Browser Fingerprint
About 4 min read
Last updated: 2026-03-12
What Is Browser Fingerprinting
Browser fingerprinting is a technique that identifies individual users by combining browser settings and environment information. Just like a human fingerprint, the combination of browser characteristics is nearly unique for each user.
Unlike cookies, fingerprinting can track users without storing anything in the browser, meaning tracking persists even after cookies are deleted.
Information Collected
The main information used to generate a fingerprint includes:
- User-Agent: Browser type, version, and OS information
- Screen resolution: Display size and color depth
- Installed fonts: List of fonts installed on the system
- Canvas rendering results: Hash values of HTML5 Canvas drawings (which differ due to GPU and driver variations)

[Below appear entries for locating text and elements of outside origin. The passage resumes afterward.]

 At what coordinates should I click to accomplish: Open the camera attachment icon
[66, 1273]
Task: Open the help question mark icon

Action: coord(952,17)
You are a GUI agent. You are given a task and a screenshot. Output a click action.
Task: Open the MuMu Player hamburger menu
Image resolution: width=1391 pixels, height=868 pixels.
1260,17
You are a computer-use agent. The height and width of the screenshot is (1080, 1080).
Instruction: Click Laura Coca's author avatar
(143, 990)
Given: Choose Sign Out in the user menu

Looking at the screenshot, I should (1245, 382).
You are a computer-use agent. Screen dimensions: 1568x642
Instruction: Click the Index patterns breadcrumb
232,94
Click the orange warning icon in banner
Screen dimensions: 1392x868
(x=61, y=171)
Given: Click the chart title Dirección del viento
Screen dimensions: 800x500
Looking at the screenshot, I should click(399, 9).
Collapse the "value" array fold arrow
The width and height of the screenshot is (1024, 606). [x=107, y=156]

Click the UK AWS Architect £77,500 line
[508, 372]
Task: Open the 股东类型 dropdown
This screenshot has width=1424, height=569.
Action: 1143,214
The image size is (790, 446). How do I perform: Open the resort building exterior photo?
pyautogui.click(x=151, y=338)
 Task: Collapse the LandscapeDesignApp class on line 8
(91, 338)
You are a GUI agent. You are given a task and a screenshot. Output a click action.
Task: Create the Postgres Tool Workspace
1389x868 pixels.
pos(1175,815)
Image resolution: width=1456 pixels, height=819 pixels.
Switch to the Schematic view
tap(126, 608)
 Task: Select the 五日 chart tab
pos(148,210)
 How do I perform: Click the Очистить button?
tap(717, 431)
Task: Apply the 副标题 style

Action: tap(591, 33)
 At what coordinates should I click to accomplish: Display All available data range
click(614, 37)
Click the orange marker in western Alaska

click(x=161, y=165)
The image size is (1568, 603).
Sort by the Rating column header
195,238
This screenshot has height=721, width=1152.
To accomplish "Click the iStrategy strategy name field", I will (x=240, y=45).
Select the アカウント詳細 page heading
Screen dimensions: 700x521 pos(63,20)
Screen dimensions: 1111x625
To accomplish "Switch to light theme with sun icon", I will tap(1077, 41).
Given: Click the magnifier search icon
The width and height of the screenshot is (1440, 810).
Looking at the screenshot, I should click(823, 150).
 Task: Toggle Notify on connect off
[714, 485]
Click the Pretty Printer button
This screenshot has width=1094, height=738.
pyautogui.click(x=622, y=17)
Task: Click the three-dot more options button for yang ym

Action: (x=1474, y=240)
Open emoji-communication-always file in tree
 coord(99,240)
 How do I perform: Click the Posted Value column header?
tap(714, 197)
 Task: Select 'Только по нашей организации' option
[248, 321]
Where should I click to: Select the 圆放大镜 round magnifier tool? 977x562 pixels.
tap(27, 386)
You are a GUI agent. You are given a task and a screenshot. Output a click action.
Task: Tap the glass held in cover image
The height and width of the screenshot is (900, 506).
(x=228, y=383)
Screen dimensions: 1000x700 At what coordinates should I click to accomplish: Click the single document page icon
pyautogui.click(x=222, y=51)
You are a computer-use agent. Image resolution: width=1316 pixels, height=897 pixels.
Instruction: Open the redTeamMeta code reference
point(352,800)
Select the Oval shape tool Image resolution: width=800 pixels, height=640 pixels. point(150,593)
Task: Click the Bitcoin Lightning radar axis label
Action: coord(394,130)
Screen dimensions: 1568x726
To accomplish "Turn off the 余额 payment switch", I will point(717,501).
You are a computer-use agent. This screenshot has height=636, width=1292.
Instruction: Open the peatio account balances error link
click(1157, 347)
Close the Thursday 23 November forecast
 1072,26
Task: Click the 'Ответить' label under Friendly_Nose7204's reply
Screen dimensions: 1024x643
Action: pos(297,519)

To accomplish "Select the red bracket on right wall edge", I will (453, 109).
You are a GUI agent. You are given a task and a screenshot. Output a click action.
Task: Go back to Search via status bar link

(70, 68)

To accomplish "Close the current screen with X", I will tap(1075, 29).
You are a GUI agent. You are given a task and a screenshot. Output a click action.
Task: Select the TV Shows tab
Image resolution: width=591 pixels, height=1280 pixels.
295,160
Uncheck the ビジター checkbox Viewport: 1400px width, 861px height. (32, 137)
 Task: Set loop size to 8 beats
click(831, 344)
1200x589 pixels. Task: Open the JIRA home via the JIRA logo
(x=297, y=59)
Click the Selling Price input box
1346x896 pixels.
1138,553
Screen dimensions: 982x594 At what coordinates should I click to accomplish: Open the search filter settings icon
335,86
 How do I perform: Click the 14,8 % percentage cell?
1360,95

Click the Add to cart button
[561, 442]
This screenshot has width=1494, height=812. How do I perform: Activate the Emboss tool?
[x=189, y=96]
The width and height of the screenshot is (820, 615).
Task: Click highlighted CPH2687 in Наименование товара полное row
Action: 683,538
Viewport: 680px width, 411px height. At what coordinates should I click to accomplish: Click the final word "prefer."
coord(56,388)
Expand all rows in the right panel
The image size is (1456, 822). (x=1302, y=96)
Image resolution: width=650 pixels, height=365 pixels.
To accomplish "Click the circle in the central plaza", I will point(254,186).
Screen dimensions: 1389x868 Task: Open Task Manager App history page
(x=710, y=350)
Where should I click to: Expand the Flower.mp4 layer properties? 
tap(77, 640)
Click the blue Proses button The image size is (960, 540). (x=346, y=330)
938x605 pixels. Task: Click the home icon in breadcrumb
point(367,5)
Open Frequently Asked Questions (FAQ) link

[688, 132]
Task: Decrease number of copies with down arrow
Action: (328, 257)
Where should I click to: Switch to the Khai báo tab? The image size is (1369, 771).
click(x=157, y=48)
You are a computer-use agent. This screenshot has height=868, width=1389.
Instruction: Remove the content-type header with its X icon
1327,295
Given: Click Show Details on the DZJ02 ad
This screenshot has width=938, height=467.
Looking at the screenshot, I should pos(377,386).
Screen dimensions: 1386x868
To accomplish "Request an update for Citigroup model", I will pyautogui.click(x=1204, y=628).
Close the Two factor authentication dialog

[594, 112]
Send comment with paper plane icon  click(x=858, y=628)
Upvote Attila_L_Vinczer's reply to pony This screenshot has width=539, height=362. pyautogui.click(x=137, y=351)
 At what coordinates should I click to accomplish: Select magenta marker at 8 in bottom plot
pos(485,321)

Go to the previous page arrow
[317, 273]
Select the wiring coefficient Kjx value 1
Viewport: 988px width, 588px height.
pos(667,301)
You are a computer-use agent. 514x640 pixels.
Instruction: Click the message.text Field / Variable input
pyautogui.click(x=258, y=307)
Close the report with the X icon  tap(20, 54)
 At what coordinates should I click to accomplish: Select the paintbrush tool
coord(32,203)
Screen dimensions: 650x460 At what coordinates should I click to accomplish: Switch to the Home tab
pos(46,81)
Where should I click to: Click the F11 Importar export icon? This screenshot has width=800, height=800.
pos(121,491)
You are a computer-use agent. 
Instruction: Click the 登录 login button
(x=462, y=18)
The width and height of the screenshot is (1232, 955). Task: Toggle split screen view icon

- WebGL information: GPU vendor and renderer details
- Timezone and language settings: Browser language and regional settings
- Plugin list: Installed extensions
While each piece of information is common on its own, their combination can be unique enough to identify an individual among millions. According to EFF research, browser fingerprint uniqueness reaches approximately 83.6%.
Countermeasures
Complete prevention is difficult, but the following methods can reduce fingerprint uniqueness:
- Use Tor Browser: Designed so all users share an identical fingerprint, making it the most effective countermeasure.
- Firefox Enhanced Tracking Protection: In "strict" mode, it blocks known fingerprint collection scripts.
- Browser isolation: Using different browser profiles for different purposes can break cross-site tracking.
- Restrict JavaScript: Extensions like NoScript that restrict JavaScript can disable many fingerprinting techniques, though this may limit website functionality.
Types and Technical Mechanisms of Fingerprinting
Fingerprinting techniques are broadly classified into two types based on how information is collected.
Passive fingerprinting identifies users using only information contained in HTTP request headers. Header values such as User-Agent, Accept-Language, and Accept-Encoding are automatically sent by the browser, so they can be collected even with JavaScript disabled. Since it can be performed through server-side log analysis alone, it is extremely difficult for users to detect.
Active fingerprinting actively retrieves detailed browser environment information by executing JavaScript. Key techniques include:
- Canvas fingerprinting: Draws text and shapes on an HTML5 Canvas and reads the results pixel by pixel to create a hash. Differences in GPU, graphics drivers, and font rendering engines cause slightly different outputs even from identical drawing commands
- AudioContext fingerprinting: Generates oscillator nodes using the Web Audio API and compares audio signal processing results. Differences in audio stack implementations create per-device uniqueness. Combined with Canvas, identification accuracy improves further
- WebGL fingerprinting: Captures 3D graphics rendering results. GPU vendor names, renderer names, shader precision, and texture processing results vary by device
- Font enumeration: Creates elements with various font names in JavaScript and estimates installed fonts from changes in rendering width. The combination of OS and user-installed fonts has high uniqueness
Commercial fingerprinting libraries (such as FingerprintJS) that combine these techniques claim over 99% identification accuracy.
Legitimate Use in Fraud Detection
While fingerprinting is often discussed in the context of privacy invasion, it also has legitimate security applications.
Fraudulent login detection identifies login attempts from environments that differ from the user's usual fingerprint and requires additional authentication. For example, if an account normally accessed from Windows + Chrome suddenly receives a login from Linux + Firefox, it may indicate a credential stuffing attack, triggering mandatory two-factor authentication.
Bot detection identifies characteristics of fingerprints generated by automation tools (Selenium, Puppeteer, etc.). Headless browsers exhibit patterns different from human browsers, such as the navigator.webdriver property being true or uniform Canvas rendering results. This is used to block scalping bots on e-commerce sites and ticket resale bots.
Account security applications include detecting mass account creation from the same fingerprint as fraudulent registration, and flagging sudden fingerprint changes as signs of account takeover. In online banking, fingerprint information is incorporated into transaction risk scoring, with high-risk transactions being temporarily held for review.
To learn more about this topic, see Browser Fingerprinting: How Tracking Works and How to Defend Against It.
Common Misconceptions
- Incognito mode (private browsing) prevents fingerprinting
- Incognito mode only prevents browsing history and cookies from being saved; browser environment information remains the same as in normal mode. It provides no defense against fingerprinting.
- Using a VPN also prevents fingerprinting
- A VPN hides your IP address but does not affect browser environment information. Separate browser-side configuration is needed to counter fingerprinting.
Difference Between Cookie Tracking and Fingerprinting
Cookie Tracking
Tracks by storing data in the browser. Users can delete or block cookies. Consent is required under regulations like GDPR.
Browser Fingerprinting
Tracks using environment information without storing anything in the browser. Difficult for users to detect or remove. Less likely to be subject to regulation.